SQLPam's Blog

April 11, 2012

Monster Reports – Part III – Disparate Controls

Filed under: Presentations,SSRS — sqlpam @ 8:29 pm

This – as the name states – is Part III in a series on My New Presentation – Taking the Scary out of Monster Reports. Previously, we discussed that there are 2 types of monster reports: Disparate Data and Disparate Controls. This article will discuss Disparate Control reports, some of their challenges and some ways to get around them.

With this type of report, I usually start by defining the components that will go on the report. If the user has supplied a detailed version of what they want I know how to proceed. If not, I need to ask myself and sometimes the user, some of the following questions:

Is the report portrait or landscape?

  • Will I need more than one page for the report?
  • How many columns are needed across a page?
  • Can the different components be sized close to the same width? There might be different column widths on a page allowing you to group the components into the columns by width.
  • Do the different components have a relatively fixed height or will they grow with data? Top X reports are relatively fixed – as are set aggregates. A list based on parameters may grow beyond your page.

You may need to work with the user to come up with a clean design. Knowing the column widths up front is critical for a clean report before you start the next step of building the individual components.

I do recommend building the different components individually. This does three things:

  1. It allows me to work in a more controlled environment without worrying about messing up something else.
  2. It adds to the catalog of reports I can offer my users.
  3. It builds a “library” of reports I can pull onto my Monster reports.

Item one is really big on my list. It really pains me when I have a report close and then mess it up by adding something that doesn’t work. By breaking them out individually, I get the luxury of a clean sand box. I know that what I am attempting is possible. Remember that some things are easier to accomplish than others. This is where we find that out.

Item two tends to be high on my clients list. In addition to the Monster report, my user often wants to be able to print the individual components. I will often place these in a subfolder and adjust the parameter settings to enhance the user experience. If I am implementing the reports on the Monster report as sub reports, these are not the deployments I access. Those are usually deployed so they are not visible to the average user. This allows the user to share a small portion of the Monster report without exposing everything. It is a nice bonus for them.

Item three is my primary reason for breaking these out into individual reports. Basically, I am creating the Lego blocks I will be using to build my report. If I need a red block – I can easily grab it and implement. It has my data sets and layouts to make my life so much easier. Most importantly – I now know they actually work.

Now that I know what components I need, I need to determine how I am going to fit them together. I have used two methods primarily. Sub reports called from a table on the Monster report or including everything on the base layout.

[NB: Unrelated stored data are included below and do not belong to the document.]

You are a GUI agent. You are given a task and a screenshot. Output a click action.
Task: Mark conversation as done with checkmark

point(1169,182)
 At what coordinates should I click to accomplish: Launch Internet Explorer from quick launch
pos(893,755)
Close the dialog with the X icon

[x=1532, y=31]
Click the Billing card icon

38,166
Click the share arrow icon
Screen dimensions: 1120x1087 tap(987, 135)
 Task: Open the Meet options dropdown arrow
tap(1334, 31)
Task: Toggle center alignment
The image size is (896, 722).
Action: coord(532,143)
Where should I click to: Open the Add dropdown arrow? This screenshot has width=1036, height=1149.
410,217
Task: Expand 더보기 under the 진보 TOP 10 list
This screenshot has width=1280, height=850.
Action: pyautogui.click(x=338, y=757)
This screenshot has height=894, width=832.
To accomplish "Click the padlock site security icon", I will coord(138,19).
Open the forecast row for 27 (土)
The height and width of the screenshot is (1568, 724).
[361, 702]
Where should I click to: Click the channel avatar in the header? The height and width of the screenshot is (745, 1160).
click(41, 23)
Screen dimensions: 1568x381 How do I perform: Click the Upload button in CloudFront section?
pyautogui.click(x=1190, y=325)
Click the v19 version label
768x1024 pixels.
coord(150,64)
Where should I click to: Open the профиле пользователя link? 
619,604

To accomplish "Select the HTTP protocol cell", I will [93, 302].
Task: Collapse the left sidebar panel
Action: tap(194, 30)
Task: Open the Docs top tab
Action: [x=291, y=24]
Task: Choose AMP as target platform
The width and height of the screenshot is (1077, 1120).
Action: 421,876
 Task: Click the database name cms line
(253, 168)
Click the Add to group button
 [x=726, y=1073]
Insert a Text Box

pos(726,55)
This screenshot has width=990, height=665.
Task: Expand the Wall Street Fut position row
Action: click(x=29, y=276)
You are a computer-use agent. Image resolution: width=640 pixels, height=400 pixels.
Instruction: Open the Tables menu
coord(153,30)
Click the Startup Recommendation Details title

A table holding sub reports is usually the easiest method. There are two things to consider. If the heights of the controls are not consistent there will be gaps when one control takes up more vertical space than the other controls on a row. Remember that SSRS does not allow you the luxury of spanning rows. But let’s assume that all your components are the same size. We need to handle the parameters. When calling sub reports, the parameters are expected to come from the table’s defined dataset. In our case, we need to create a data set that defines our parameters as the columns of the main grids data set. Now we set for a fast build. I usually define one sub report and copy it to the other cells. I then make changes based on the component’s parameter needs. This makes pulling it together very fast and very easy. It just needed a little prep.

The other method is a little more solid – less exposed blank space. I start by adding each individual dataset on the report. If I am reusing a component with different parameters – I need a multiple datasets. At this point I move to the layout where I can start dropping copies of the original components onto the report.

If I drop the components directly onto the base layout, I will encounter the same blank space issue as I had with the table. However, if I place rectangles on the base report and drop a copy of the component into the rectangle I have fewer issues with blank space. The rectangles allow each “column” to grow vertically independent of the contents of the other rectangles. The rectangles can also help set the page breaks if needed.

Don’t get me wrong, Monster reports are seldom simple. By with previously outlined steps, I hope you find them less “Scary”.